Bill 156: An invitation to cruelty
When humans are cruel towards animals, they are also to some extent cruel against themselves, and the COVID-19 pandemic demonstrates this. COVID-19 originated in Chinese “wet” markets where the spilling of animal blood created the unsanitary conditions for viral transmission.
What ironic timing it is, then, for the Progressive Conservative government to be passing Bill 156, the Security From Trespass and Protecting Food Safety Act, or what Animal Justice refers to as the “Ag-Gag” bill. The legislation would punish whistleblowing and undercover investigations to expose animal cruelty and unsafe work conditions in farms and slaughterhouses. More specifically, it would increase fines for trespassing to up to $25,000, newly banish entering a farm on “false pretenses”, and prohibit “interacting” with animals without owners’ consent.
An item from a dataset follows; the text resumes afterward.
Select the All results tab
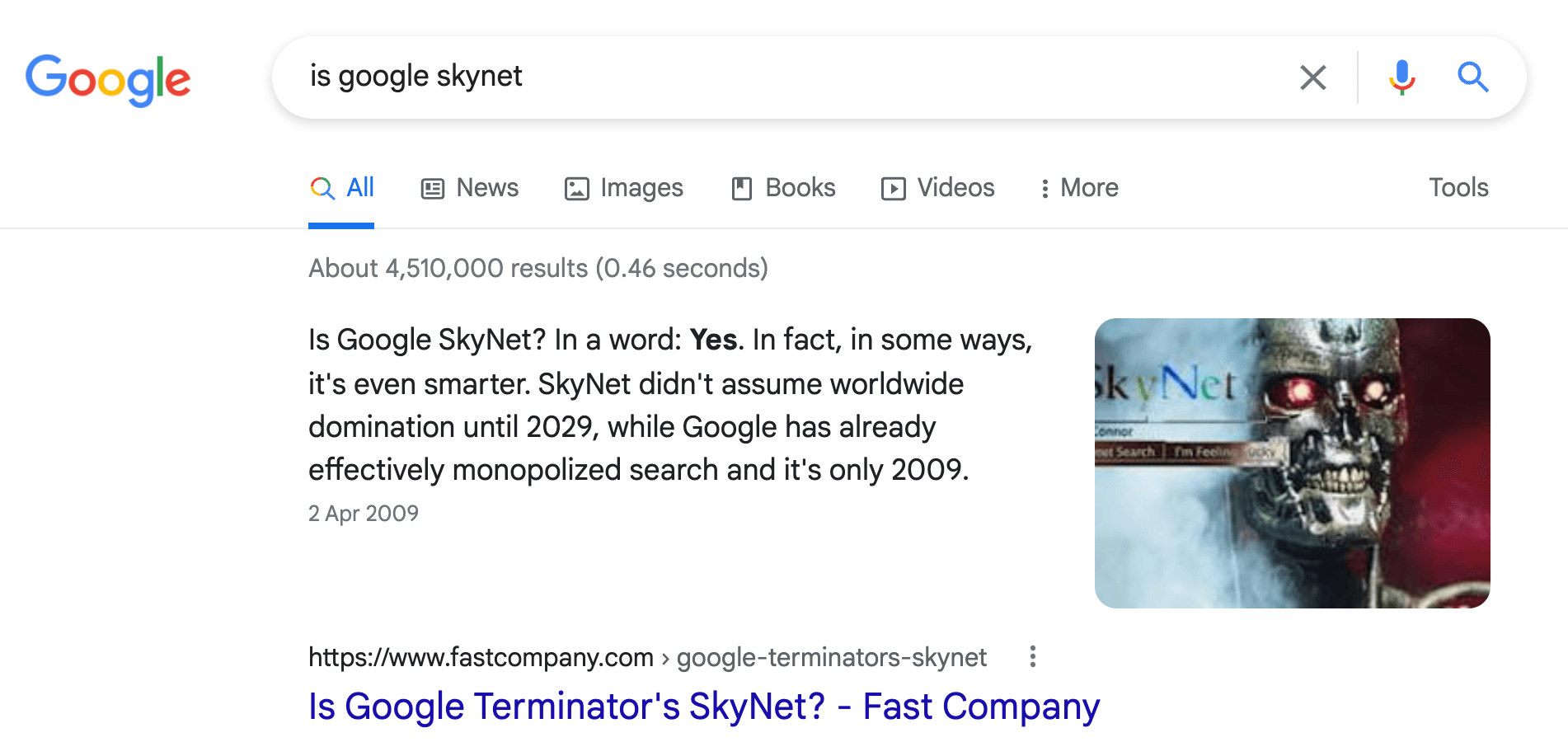This screenshot has height=742, width=1568. click(x=342, y=188)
Defenders of the bill claim that farmers are entitled to protection of their property as they ensure the food supply. But in the past undercover operations enabled by deceit have resulted in animal cruelty charges being laid, including at a mink farm near Guelph in 2018. And mischief charges have conversely been made against individuals like Anita Krajnc who provided water to a dehydrated pig being transported to slaughter. She was acquitted, but similar humane choices in the future may be punished.
The brutality of the slaughter of animals, harmful to both the animals and those who do the slaughter themselves, is an inevitable part of any society that eats meat at the lowest possible consumer cost. But to cover-up this brutality, out-of-sight, out-of-mind, and punish the truth-tellers is cowardly, not courageous. It is an invitation to more cruelty, against animals and people too.